Work to be completed: Transcribe the lines from the one containing "Given: Select the submachine gun weapon slot" through the one containing "This screenshot has height=670, width=1266.", both included, without changing anything.

Records for the task:
+---+

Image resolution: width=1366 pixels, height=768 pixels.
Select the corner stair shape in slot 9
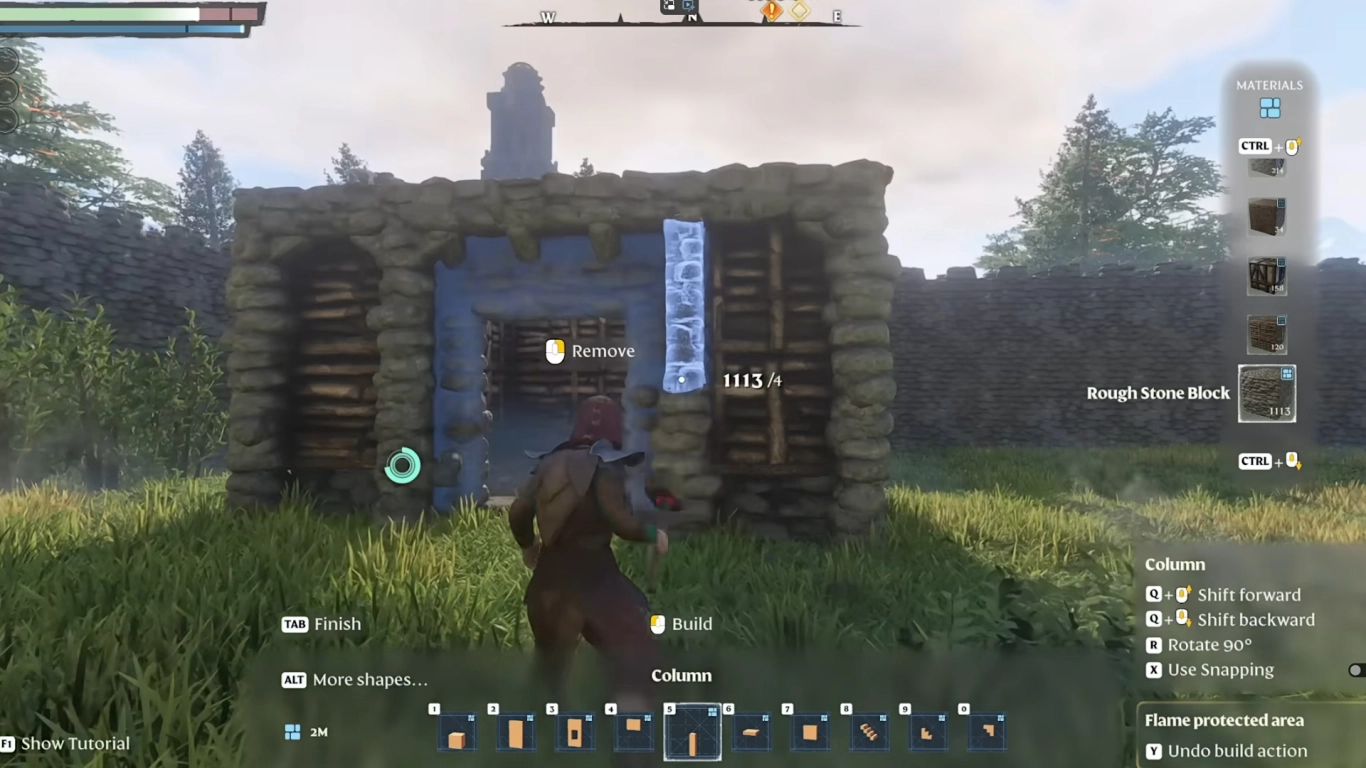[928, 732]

+---+

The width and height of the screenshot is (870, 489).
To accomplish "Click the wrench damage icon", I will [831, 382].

+---+

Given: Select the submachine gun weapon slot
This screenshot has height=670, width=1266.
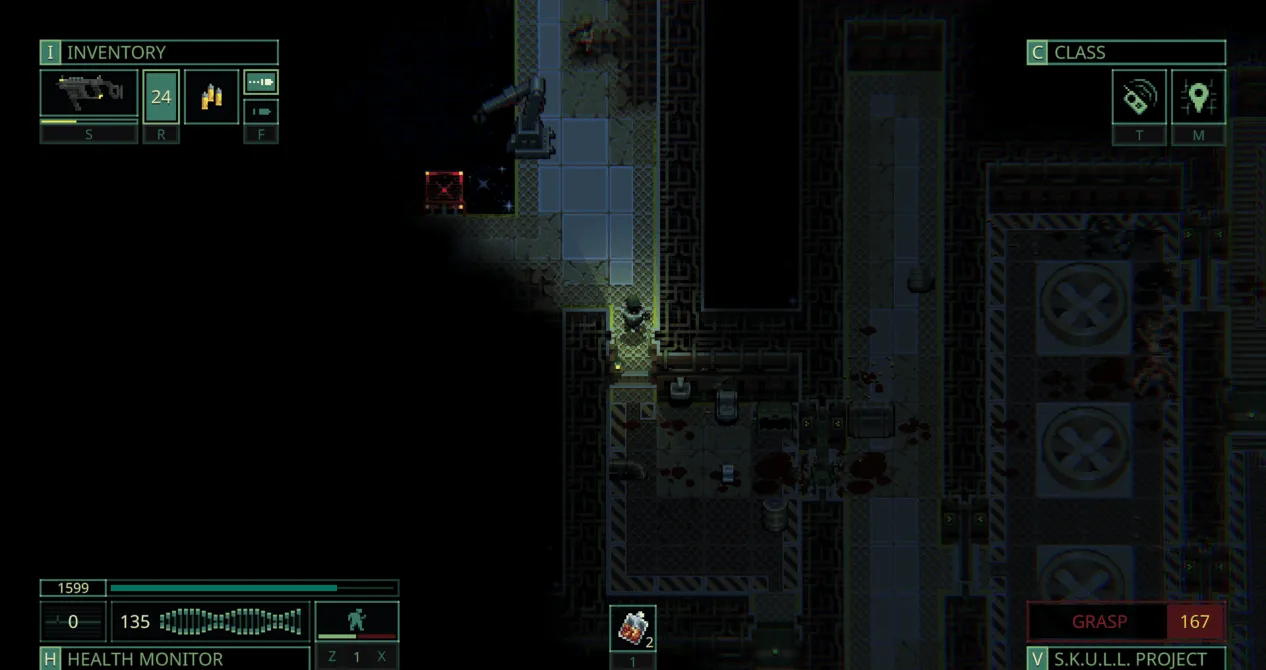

+---+

Answer to the exercise:
Given: Select the submachine gun weapon slot
This screenshot has height=670, width=1266.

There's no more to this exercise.